InfoAge Wall of Honor – 2008
“A short while ago, we lost a great patriot that has left, in addition to a devoted wife; for children; and ten grandchildren….a legacy of innovative equipment that has turned night into day for our Armed Forces and has allowed us to find the enemy wherever he is. He brought the Night Vision Electronic Sensor Directorate to the forefront of research and development in the Department of Defense. The most significant endorsement of Rudy’s contributions came out of the many accolades received during Desert Storm operations. There is nothing more satisfying than seeing the systems you have worked on for many years helping our forces accomplish their mission because of your contributions. This was shown on the TV sets every night during that conflict….Rudy was very proud of these accomplishments, but you would never hear him brag….to him, he was just doing his job.

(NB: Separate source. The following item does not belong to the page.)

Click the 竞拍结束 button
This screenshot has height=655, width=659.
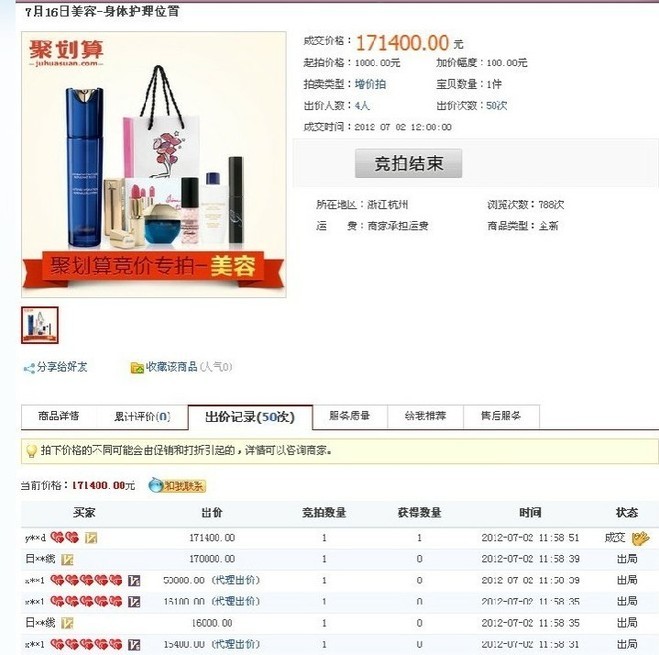point(409,163)
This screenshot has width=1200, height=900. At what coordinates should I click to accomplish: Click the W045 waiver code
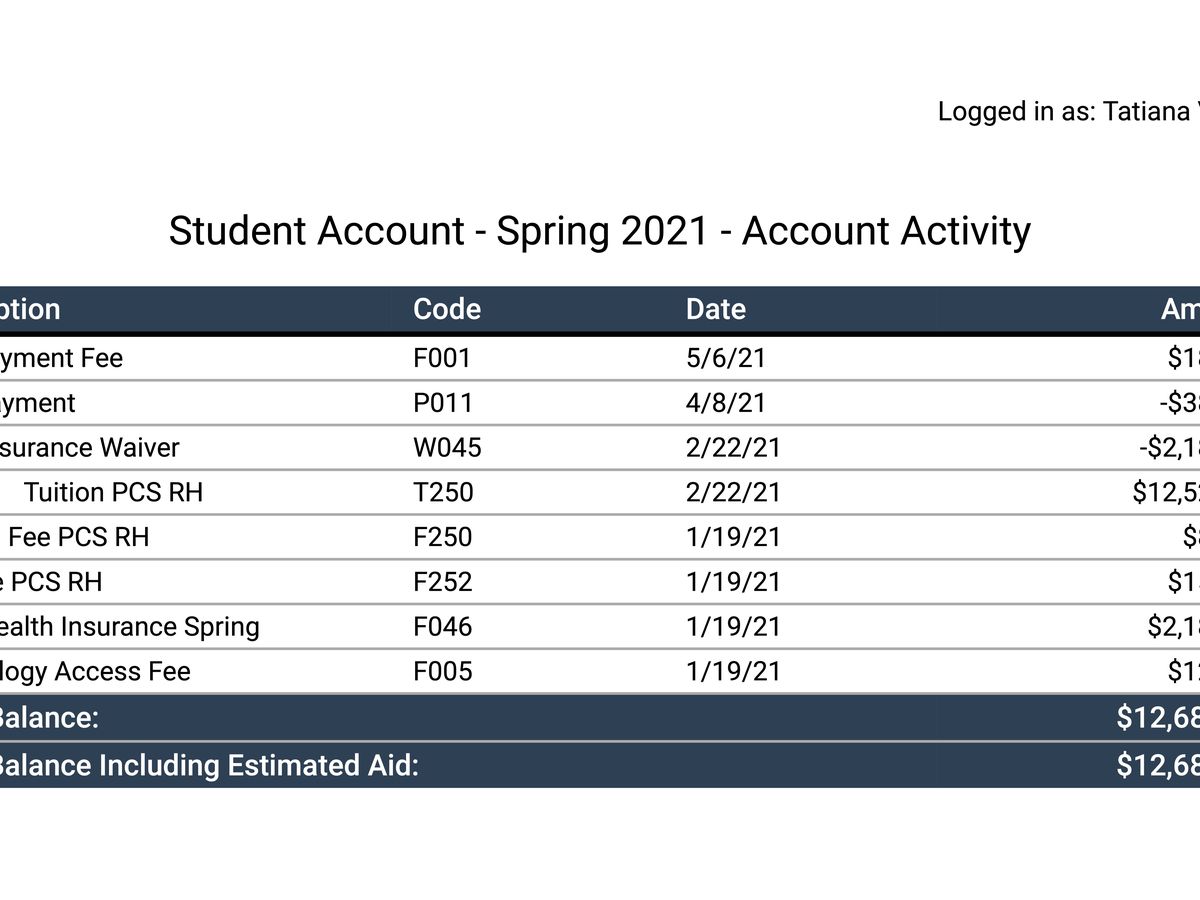pos(447,447)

“To give you an idea of Rudy’s devotion to duty, following a restructure on Army laboratories in 1978, he “moved” to Fort Belvoir, Virginia where he was the Director of the Laser Division. In 1989, he was appointed the Director of the Night Vision Directorate. He and his wife, Waltrup, made the decision that they would not move from Wall Township. So he commuted to Virginia every weekend for many years, setting and breaking his own speed records 37 times….He did this without complaint, even though the toll of constant travelling was extreme, and he never was absent for an important event at his office.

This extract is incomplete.